▶ _SOURCE EXCERPT_:
-------
When working on AI projects, we tend to make all the initial development on our laptops and then communicate those to the client. It might happen that the client does not share the same Operating System which means that the code will probably not run on their side. This is where Docker comes into play!
In this article, we will go through the main motivations behind Docker and how it allows building OS-agnostic products that enable faster development and deployment.
The summary is as follows:
- What is Docker?
- Setup
- From an AI project to Docker image
- Docker compose
- Best practices
What is Docker
Docker is a process isolator tool with allows to run apps in a confined environment. It is very often confused with virtual machines which “virtualize” physical resources while Docker virtualizes the execution environment and is consequently much lighter and faster to start and run.

Docker was mainly invented to make programs OS-agnostic in order to facilitate development and deployment. A data scientist, for instance, can write his program on macOS and run it using Docker on the client’s IT infrastructure no matter its OS (macOS, linux, Windows, …).
-------
▶ _RECORDED DATA_:
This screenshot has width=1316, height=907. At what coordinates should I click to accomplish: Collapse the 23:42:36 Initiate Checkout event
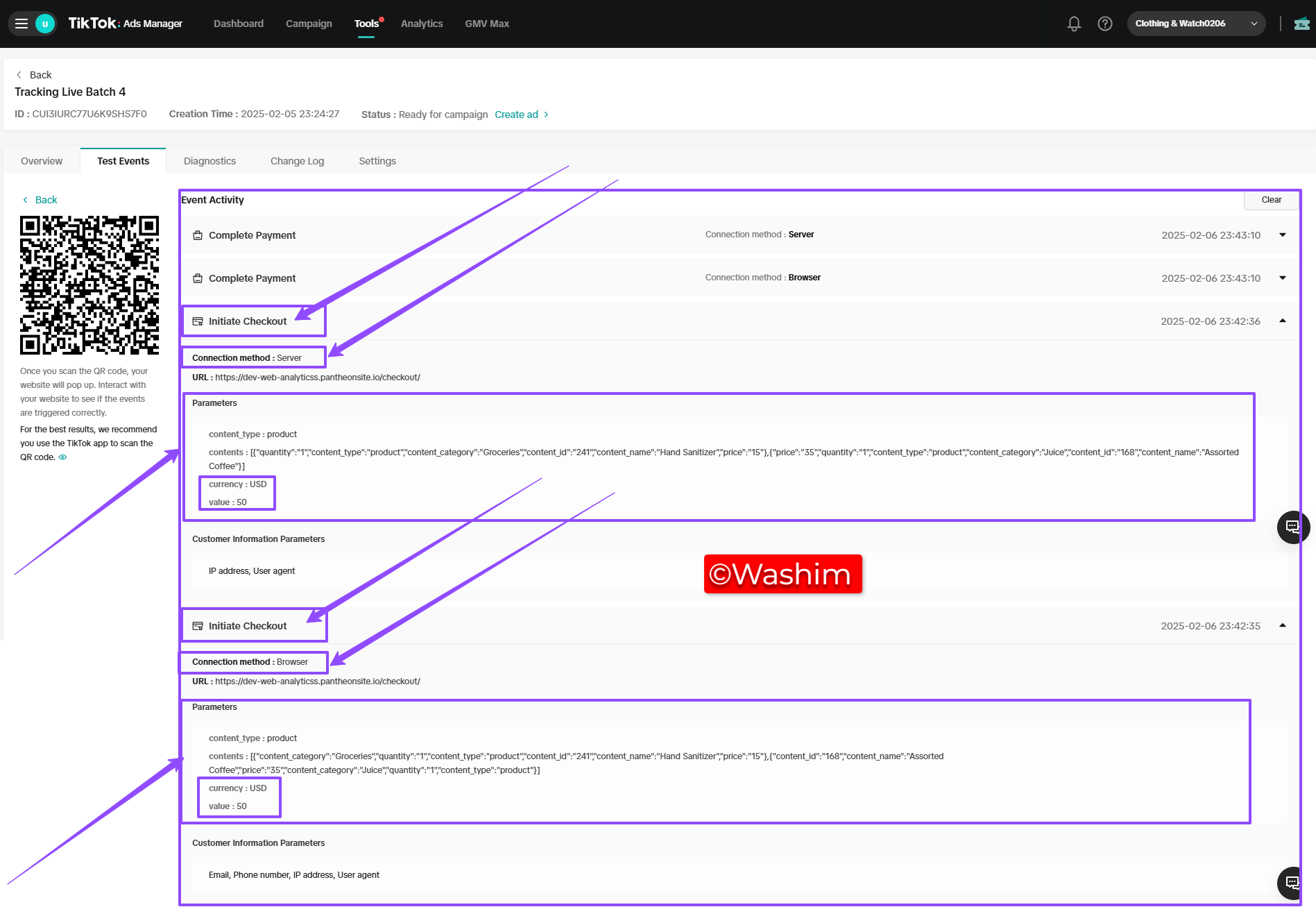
-------
▶ _WHAT THIS TASK INVOLVES_: Transcribe the Docker article word for word, starting at "The summary is" and ending at "linux, Windows, …).".

▶ _EXERCISE RESPONSE_:
The summary is as follows:
- What is Docker?
- Setup
- From an AI project to Docker image
- Docker compose
- Best practices
What is Docker
Docker is a process isolator tool with allows to run apps in a confined environment. It is very often confused with virtual machines which “virtualize” physical resources while Docker virtualizes the execution environment and is consequently much lighter and faster to start and run.

Docker was mainly invented to make programs OS-agnostic in order to facilitate development and deployment. A data scientist, for instance, can write his program on macOS and run it using Docker on the client’s IT infrastructure no matter its OS (macOS, linux, Windows, …).